## What you should do
Print the passage on Shell's Arctic drilling word for word, starting at "So why are Begich, Murkowski" and ending at "lobbying in Congress.".

## Source text
————

Sen. Lisa Murkowski and Rep. Don Young also oppose commercial farming of these fish. So shouldn’t they, and Begich, be insisting on similar assurances against damage to our Arctic waters, especially considering that last August a Shell oil spill off the coast of Scotland turned into the worst in Great Britain in a decade. And, just last week, the industry added two new blemishes to their record. A Russian oil rig sank in Arctic waters and a Shell subsidiary spilled 1.6 million gallons of oil off the Nigerian coast.
So why are Begich, Murkowski and Young so willing to trust that Shell can safely operate in the Arctic Ocean? It could have a lot to do with lobbying pressure. According to the nonpartisan Center for Responsive Politics, between 2000 and 2006 Shell spent less than $100,000 per year for paid lobbyists on Capitol Hill. But that increased dramatically after the Bush administration opened up 70 million acres under Arctic waters to offshore oil and gas development. For each of the past three years Shell has spent more than $10 million to influence government decisions. That puts them among the top 20 corporations lobbying in Congress.

————

## Dataset content
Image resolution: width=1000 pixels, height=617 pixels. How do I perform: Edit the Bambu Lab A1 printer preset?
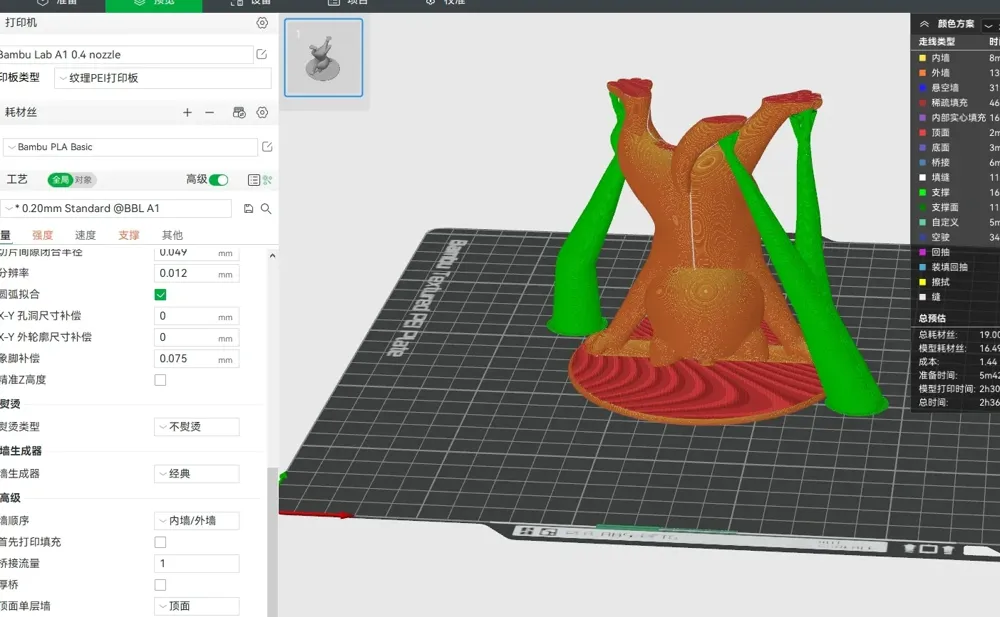pyautogui.click(x=261, y=54)
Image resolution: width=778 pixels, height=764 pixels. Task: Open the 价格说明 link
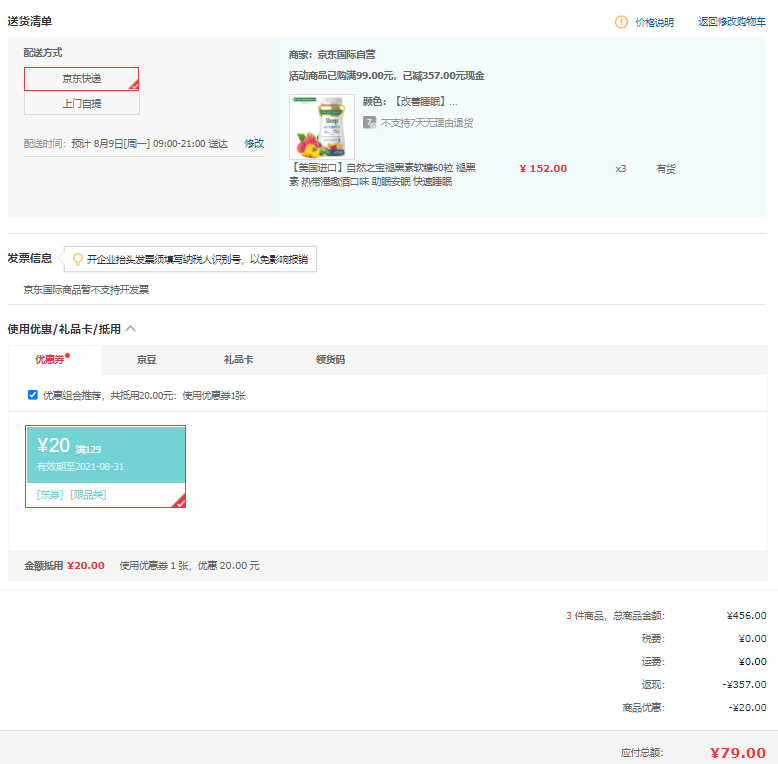(654, 22)
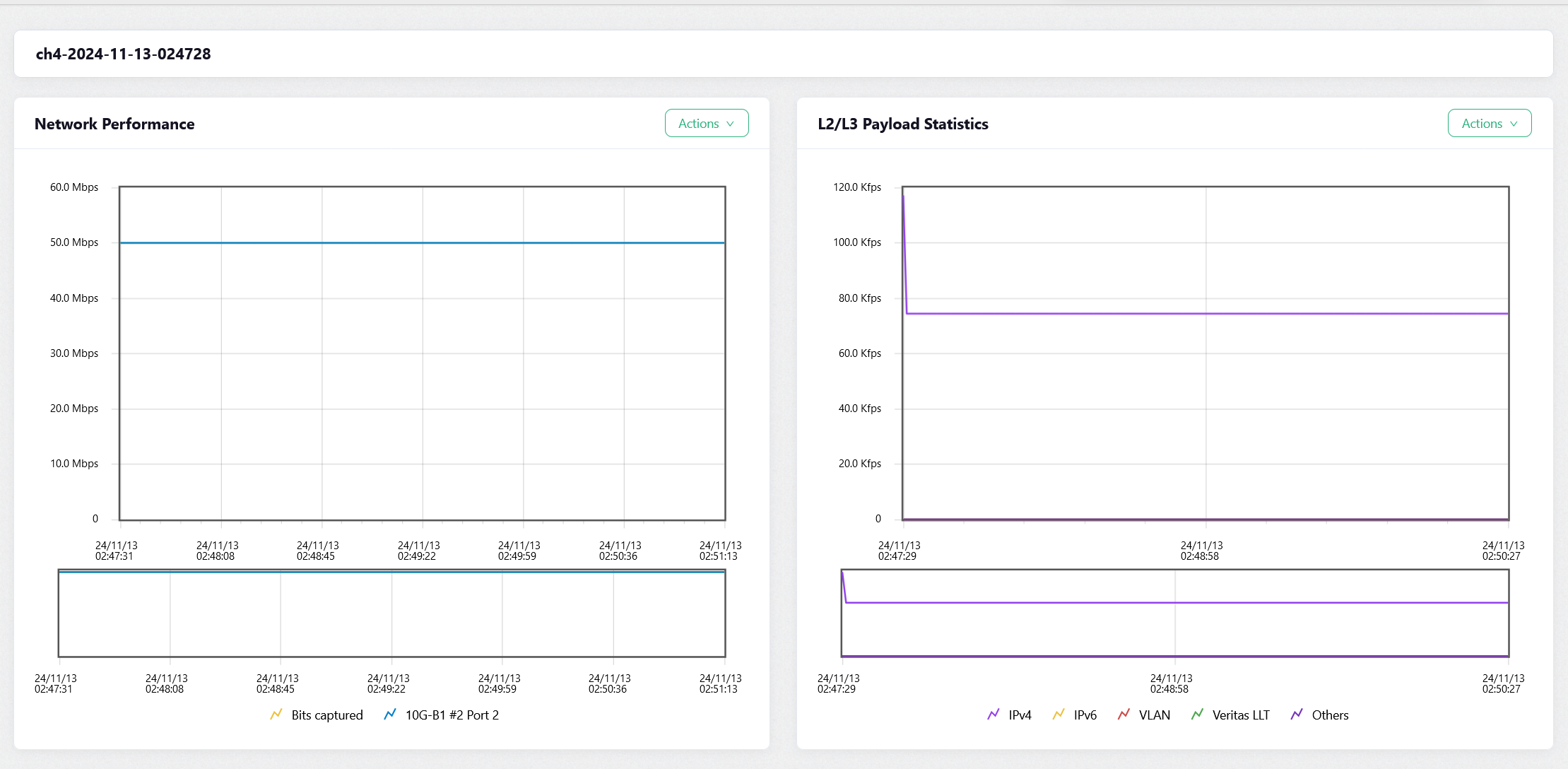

————

## Solution for this problem
So why are Begich, Murkowski and Young so willing to trust that Shell can safely operate in the Arctic Ocean? It could have a lot to do with lobbying pressure. According to the nonpartisan Center for Responsive Politics, between 2000 and 2006 Shell spent less than $100,000 per year for paid lobbyists on Capitol Hill. But that increased dramatically after the Bush administration opened up 70 million acres under Arctic waters to offshore oil and gas development. For each of the past three years Shell has spent more than $10 million to influence government decisions. That puts them among the top 20 corporations lobbying in Congress.